*TASK OBJECTIVE:*
Please repeat the lines below exactly. Begin with the line containing "This screenshot has height=634, width=975." and go on through the line containing "Screen dimensions: 1568x672".

════════════════

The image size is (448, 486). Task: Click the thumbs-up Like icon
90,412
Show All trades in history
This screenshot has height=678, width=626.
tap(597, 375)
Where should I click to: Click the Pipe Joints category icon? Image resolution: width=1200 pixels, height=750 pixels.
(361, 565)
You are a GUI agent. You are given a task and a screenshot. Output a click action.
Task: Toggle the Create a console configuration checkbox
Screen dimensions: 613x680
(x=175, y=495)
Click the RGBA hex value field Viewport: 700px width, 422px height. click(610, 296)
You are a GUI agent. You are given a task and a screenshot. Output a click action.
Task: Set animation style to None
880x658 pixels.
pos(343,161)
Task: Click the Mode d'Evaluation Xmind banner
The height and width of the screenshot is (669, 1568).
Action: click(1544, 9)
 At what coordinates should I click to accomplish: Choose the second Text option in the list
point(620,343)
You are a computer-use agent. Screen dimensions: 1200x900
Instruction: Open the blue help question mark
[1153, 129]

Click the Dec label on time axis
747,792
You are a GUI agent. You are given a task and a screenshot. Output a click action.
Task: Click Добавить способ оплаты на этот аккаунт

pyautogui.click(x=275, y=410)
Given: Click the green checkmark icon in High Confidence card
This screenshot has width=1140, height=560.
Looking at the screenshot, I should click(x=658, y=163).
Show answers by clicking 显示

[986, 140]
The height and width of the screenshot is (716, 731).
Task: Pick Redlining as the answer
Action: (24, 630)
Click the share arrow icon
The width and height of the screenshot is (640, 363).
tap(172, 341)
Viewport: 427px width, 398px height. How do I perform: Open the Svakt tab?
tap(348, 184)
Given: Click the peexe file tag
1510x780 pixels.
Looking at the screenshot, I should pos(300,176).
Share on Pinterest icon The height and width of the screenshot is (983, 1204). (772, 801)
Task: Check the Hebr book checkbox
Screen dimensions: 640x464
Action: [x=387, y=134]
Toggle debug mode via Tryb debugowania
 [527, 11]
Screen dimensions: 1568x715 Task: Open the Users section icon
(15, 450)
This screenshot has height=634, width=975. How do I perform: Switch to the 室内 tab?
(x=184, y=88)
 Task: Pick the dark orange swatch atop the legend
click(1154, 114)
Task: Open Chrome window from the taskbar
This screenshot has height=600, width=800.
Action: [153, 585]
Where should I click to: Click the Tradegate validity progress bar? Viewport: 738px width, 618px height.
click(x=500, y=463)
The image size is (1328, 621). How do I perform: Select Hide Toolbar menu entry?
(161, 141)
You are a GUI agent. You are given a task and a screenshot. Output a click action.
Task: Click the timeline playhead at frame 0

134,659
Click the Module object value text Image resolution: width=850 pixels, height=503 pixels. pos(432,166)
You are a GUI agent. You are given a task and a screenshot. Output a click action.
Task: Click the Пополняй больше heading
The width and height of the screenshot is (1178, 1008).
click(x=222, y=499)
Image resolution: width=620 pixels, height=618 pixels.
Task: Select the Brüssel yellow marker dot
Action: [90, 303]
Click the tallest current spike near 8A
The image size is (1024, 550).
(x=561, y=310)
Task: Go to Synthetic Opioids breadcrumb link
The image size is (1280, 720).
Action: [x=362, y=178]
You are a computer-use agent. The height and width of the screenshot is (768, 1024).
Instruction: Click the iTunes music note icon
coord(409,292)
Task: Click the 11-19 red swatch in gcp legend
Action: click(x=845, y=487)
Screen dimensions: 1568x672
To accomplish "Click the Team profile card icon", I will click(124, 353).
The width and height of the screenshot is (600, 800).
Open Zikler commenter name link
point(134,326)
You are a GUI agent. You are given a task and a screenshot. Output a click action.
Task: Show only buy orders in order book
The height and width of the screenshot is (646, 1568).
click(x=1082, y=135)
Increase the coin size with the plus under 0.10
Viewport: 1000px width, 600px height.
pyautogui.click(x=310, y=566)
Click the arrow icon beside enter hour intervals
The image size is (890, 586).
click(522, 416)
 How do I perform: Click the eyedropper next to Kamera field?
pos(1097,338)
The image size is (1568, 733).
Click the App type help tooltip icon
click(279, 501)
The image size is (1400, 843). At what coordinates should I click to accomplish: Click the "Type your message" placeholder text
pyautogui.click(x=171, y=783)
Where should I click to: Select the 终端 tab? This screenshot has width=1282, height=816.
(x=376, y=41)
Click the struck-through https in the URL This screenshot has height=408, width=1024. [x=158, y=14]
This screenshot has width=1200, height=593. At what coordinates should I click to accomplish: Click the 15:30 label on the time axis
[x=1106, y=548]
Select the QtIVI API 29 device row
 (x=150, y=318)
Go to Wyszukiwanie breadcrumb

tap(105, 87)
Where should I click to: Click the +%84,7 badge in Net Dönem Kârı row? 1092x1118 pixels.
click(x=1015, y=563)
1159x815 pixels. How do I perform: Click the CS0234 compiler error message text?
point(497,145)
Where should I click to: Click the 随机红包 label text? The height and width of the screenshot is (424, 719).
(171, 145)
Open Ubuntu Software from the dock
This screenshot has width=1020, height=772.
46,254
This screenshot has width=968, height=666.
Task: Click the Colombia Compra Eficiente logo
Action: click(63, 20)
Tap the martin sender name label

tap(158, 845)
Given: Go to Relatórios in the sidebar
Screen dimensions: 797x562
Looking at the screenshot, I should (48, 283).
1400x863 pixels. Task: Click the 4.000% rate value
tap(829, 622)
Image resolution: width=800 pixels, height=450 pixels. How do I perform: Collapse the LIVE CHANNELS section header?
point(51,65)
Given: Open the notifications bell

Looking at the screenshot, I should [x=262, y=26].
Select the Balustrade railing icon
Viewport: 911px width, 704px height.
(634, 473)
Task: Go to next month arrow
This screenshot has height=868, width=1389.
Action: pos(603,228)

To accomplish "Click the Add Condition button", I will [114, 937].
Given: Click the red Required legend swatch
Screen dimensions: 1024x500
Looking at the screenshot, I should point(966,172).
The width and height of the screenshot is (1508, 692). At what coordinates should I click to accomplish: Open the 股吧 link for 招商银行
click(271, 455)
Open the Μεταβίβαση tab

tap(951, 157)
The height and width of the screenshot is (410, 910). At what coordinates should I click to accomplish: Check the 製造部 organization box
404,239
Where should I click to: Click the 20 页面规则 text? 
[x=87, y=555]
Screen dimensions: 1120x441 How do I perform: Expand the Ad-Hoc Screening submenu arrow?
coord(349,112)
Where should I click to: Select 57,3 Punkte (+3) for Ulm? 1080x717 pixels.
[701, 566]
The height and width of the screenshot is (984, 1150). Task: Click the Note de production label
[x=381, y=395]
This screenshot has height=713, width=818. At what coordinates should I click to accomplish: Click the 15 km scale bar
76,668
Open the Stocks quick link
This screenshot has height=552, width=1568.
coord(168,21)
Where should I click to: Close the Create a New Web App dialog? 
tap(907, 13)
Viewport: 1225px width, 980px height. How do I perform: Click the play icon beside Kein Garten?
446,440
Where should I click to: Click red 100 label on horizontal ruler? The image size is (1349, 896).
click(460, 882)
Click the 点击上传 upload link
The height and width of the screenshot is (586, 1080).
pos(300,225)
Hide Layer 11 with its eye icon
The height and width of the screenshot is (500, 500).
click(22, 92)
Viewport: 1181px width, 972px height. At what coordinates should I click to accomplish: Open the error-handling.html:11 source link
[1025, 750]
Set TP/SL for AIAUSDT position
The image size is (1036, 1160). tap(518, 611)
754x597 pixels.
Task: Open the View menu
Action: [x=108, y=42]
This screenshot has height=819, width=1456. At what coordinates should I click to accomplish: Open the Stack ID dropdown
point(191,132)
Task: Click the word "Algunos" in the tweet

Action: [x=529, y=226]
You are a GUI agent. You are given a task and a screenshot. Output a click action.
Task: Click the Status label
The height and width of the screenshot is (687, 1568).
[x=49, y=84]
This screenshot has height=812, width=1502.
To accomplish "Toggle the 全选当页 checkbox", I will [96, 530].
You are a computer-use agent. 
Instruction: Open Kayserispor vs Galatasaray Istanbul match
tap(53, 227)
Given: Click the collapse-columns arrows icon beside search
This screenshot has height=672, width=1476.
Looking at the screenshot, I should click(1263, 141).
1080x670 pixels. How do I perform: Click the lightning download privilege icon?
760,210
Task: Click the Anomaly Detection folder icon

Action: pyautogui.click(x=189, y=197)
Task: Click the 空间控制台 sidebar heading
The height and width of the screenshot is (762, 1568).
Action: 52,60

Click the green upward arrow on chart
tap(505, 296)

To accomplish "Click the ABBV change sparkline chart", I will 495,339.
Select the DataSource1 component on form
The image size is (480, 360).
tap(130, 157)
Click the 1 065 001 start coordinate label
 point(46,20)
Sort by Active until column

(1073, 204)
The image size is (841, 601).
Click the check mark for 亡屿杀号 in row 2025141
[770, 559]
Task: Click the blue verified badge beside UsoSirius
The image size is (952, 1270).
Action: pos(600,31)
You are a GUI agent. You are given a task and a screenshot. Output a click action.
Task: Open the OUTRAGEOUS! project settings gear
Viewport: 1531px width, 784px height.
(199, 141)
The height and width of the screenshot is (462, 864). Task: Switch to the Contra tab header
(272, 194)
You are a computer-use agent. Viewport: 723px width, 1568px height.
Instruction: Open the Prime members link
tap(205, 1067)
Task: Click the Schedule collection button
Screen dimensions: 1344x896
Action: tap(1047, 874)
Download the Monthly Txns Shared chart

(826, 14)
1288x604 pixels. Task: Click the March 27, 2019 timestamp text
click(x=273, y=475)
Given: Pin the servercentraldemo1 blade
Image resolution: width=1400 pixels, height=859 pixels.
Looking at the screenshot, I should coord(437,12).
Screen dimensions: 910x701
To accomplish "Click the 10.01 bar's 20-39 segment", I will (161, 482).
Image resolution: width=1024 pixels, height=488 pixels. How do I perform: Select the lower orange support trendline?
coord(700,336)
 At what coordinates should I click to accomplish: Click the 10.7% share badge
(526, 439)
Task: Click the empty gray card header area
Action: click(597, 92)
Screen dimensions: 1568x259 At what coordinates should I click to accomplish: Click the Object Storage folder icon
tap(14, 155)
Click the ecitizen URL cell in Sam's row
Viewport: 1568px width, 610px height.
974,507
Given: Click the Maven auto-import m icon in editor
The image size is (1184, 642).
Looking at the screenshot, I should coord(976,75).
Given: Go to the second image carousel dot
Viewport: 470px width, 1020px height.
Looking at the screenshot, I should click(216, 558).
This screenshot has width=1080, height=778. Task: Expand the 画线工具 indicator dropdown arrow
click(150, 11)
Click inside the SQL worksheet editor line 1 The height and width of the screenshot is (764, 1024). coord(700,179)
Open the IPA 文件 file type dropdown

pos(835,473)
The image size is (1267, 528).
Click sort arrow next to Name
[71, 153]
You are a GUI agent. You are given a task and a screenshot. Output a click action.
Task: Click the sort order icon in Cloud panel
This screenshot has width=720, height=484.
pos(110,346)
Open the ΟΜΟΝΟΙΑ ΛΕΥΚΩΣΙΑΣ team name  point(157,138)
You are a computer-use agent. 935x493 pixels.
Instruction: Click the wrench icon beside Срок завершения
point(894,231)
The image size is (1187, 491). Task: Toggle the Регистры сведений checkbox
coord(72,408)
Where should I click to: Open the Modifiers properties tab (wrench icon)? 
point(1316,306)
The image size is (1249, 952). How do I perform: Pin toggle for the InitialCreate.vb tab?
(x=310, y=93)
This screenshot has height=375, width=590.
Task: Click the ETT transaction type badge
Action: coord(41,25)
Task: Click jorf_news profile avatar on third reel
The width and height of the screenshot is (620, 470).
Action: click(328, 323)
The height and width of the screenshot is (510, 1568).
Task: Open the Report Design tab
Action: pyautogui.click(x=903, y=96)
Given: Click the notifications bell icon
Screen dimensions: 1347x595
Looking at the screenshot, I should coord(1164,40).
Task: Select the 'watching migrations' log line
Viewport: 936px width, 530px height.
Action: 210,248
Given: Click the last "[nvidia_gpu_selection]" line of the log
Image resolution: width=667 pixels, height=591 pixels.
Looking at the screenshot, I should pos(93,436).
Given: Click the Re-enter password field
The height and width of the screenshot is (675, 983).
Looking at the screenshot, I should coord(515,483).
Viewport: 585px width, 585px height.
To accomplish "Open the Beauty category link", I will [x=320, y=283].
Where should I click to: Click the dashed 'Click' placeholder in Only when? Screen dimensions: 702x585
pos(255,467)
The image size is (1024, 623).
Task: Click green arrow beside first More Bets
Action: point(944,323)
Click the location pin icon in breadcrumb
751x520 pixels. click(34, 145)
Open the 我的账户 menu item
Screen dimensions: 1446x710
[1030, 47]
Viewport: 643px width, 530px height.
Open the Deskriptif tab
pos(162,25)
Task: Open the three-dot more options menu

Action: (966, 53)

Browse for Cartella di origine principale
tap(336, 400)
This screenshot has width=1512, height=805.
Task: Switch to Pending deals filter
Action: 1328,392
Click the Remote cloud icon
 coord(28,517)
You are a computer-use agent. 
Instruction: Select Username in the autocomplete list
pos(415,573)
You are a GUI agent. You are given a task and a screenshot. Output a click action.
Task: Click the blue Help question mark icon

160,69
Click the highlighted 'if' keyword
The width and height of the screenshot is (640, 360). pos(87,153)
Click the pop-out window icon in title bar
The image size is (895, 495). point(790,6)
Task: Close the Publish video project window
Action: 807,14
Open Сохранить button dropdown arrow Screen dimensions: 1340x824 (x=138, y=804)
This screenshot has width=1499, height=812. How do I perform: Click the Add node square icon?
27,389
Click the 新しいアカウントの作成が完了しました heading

════════════════

*RESPONSE:*
This screenshot has height=634, width=975. How do I perform: Switch to the 室内 tab?
(x=184, y=88)
 Task: Pick the dark orange swatch atop the legend
click(1154, 114)
Task: Open Chrome window from the taskbar
This screenshot has height=600, width=800.
Action: [153, 585]
Where should I click to: Click the Tradegate validity progress bar? Viewport: 738px width, 618px height.
click(x=500, y=463)
The image size is (1328, 621). How do I perform: Select Hide Toolbar menu entry?
(161, 141)
You are a GUI agent. You are given a task and a screenshot. Output a click action.
Task: Click the timeline playhead at frame 0

134,659
Click the Module object value text Image resolution: width=850 pixels, height=503 pixels. pos(432,166)
You are a GUI agent. You are given a task and a screenshot. Output a click action.
Task: Click the Пополняй больше heading
The width and height of the screenshot is (1178, 1008).
click(x=222, y=499)
Image resolution: width=620 pixels, height=618 pixels.
Task: Select the Brüssel yellow marker dot
Action: [90, 303]
Click the tallest current spike near 8A
The image size is (1024, 550).
(x=561, y=310)
Task: Go to Synthetic Opioids breadcrumb link
The image size is (1280, 720).
Action: [x=362, y=178]
You are a computer-use agent. The height and width of the screenshot is (768, 1024).
Instruction: Click the iTunes music note icon
coord(409,292)
Task: Click the 11-19 red swatch in gcp legend
Action: click(x=845, y=487)
Screen dimensions: 1568x672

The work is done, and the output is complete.